What to produce
Among the entries below, how many lines have the word "Given"? Answer only with the number.

Supplied records

*****

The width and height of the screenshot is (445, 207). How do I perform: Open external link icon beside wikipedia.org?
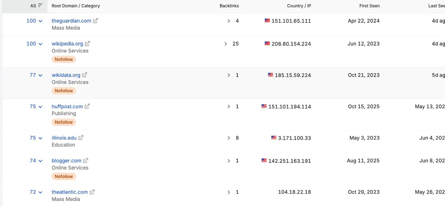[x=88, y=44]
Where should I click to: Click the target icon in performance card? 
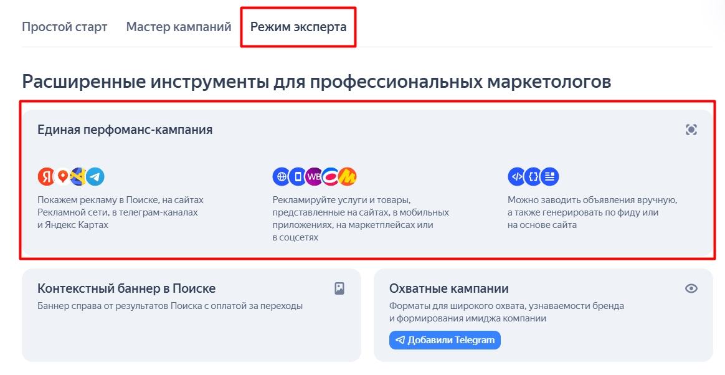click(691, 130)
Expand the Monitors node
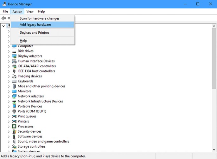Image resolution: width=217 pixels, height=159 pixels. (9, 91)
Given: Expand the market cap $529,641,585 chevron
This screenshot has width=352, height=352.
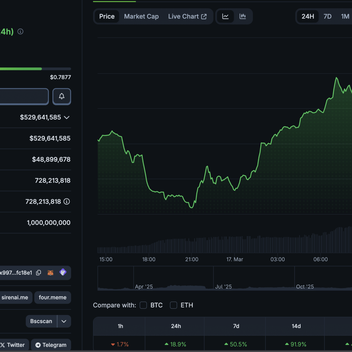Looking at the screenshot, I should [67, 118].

*****

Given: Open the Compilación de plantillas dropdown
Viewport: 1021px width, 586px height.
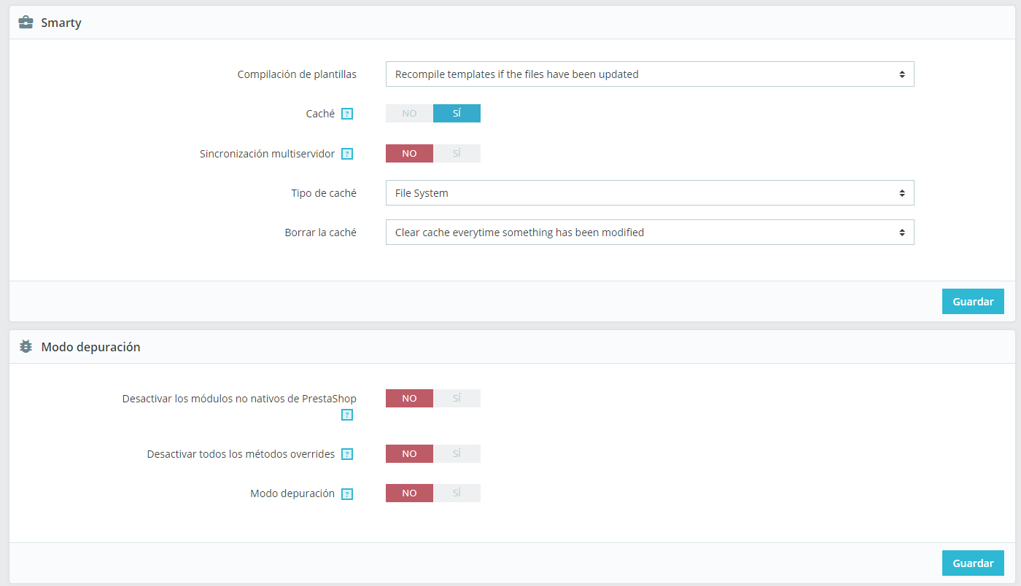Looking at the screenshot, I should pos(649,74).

*****

Exercise output
2